С деревьями у нее установилась какая-то особенная связь; она льнула к ним, не желая ничего другого, кроме как быть к ним поближе; она словно чувствовала себя их сестрой. Украшала себя цветами – ни для кого, играла с ними; губы ее шевелились, словно она беседовала с деревьями или сама с собою, совершенно поглощенная обществом своих зеленых сестер.
Вставала она рано и в утренней прохладе купалась в Тибре, выходила из воды, как нимфа, и сушила тело и волосы на утреннем ветерке, гуляла между цветущими миндальными деревьями в саду, окропленном росою, обвеянном ароматами, и скрывалась в объятиях дерева, невидимая среди белых с нежнейшим розовым отливом цветов, сама белая, как цветы, и розовая, как утренняя заря, с округленными и длинными руками и ногами, похожими на свежие древесные стволы с молоденькой гладкой и нежной корой. Волосы струились, как потоки дневного света, и вся она словно растворялась в сиянии дня, в ароматах и красках, была похожа на душу дерева – дриаду, существовала и не существовала.
Она набирала много-много цветов, целые охапки, охваченная какой-то ненавистью, и сжимала их в своих объятиях. Целовала розы, оставаясь наедине с розовым кустом, приникала к лепесткам долгим жадным поцелуем, вся пылая, как они. Она любила сад, и чем дольше оставалась в нем одна, тем светлее и лучезарнее она становилась.
Но Кейрон был мрачен. Он начал высекать статую из мрамора и переживал все новые разочарования – все несовершенства выступали теперь резче и запечатлевались навеки в этом нетленном материале.
Но все же статуя была закончена; все на свете имеет конец – и надежды, и ошибки. Сделав резцом последний штрих и признав бесплодность дальнейших усилий, – ведь никто никогда не может сравниться с самой натурой, – он стал медленно отходить от статуи; она стояла в саду, сияя на солнце, а он отступал все дальше и дальше к дому и, наконец, скрылся в нем, словно желая больше никогда не видеть своего произведения.
А статуя была хороша. Сама Ведис вновь стала настоящим человеком и женщиной, обрела прежнюю жизнерадостность, всю пышную силу и беззаботность молодости; Кейрон же воплотил и увековечил в мраморе ее былую тоску и страдания.
Да, навсегда запечатлелся в мраморе образ скорбящей женственности. Это была пленница-иноземка, языка которой никто не понимал, стоящая в немом отчаянии, пойманная и обнаженная, выставленная на продажу, нечувствительная ко взглядам покупателей, погруженная в воспоминания об утраченном мире, о гибели своего народа, свидетельницей которой она была; погиб весь ее род, все ее близкие, одной с ней крови и расы; ее глубочайшую внутреннюю тоску не могут превратить в страх ни грубость зрителей, ни ожидающее ее унижение; она вся ушла в себя, она – олицетворение немой жалобы своего пола и жалости к тому народу, к которому она принадлежала и гибель которого видела.
Эта мраморная статуя жила, искусство обессмертило жизнь. Из поколения в поколение будет передаваться эта жалоба – жалоба поруганной, раздавленной женственности, жертвы грубого насилия, хищнических, воинственных инстинктов мужчины.

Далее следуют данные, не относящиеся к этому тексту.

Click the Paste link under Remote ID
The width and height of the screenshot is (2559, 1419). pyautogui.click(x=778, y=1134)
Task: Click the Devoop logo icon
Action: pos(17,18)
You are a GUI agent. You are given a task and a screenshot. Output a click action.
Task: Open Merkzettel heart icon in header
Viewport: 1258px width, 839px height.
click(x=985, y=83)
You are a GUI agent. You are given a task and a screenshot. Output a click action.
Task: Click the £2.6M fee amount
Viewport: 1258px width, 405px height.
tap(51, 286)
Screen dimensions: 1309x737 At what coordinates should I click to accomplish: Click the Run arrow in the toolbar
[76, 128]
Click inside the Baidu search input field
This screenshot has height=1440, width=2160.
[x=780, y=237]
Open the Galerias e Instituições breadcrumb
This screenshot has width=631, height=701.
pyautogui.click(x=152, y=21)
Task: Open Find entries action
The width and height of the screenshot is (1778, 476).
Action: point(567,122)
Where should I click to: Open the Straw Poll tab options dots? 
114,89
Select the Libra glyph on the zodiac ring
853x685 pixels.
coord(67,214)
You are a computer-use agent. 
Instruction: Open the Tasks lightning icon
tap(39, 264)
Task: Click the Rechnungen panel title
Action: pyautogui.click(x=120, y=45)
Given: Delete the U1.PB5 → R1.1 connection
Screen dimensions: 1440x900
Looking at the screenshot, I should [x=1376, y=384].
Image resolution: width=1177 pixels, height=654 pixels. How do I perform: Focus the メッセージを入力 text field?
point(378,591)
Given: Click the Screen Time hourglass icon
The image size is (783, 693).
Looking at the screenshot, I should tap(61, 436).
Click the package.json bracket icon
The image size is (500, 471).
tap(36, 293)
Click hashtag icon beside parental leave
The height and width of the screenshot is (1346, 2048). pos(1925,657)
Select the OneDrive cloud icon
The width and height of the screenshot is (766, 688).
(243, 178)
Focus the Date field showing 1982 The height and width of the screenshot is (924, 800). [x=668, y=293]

Но когда Кейрон удалился к себе, Ведис, видевшая страдальческое выражение его лица, – как будто весь труд его пропал даром, как будто он ничего не достиг! – последовала за ним и нашла его в его покое, между образцовыми произведениями искусств, заставившими его усомниться в самом себе. Он сидел, праздно сложив усталые, запыленные мраморной пылью руки, такой истомленный, удрученный. Статуя, как ему казалось, не удалась; ждет его неудача и с моделью… И вдруг она вошла и робко протянула к нему руки – бессознательным, удивительно простым и прекрасным движением; его собственная тревога глянула на него, отраженная в зеркале любви! Такого пленительного выражения – смеси робости, нежной покорности и любви – он еще в жизни своей не видел ни на одном лице человеческом! И он улыбнулся, лицо его все просияло, как у ребенка, внезапно получившего то, о чем он плакал. И оба они засмеялись – кто первый, невозможно сказать.
Свершилось. Радость жизни так ее обуревала, что она не в силах была нести ее дольше одна и, естественно, обратилась к тому, кто дал ей покой, дал вырасти и созреть в ней этой радости. А он, он был счастлив: если он как художник и не достиг недостижимого в искусстве, то сама жизнь вознаградила его!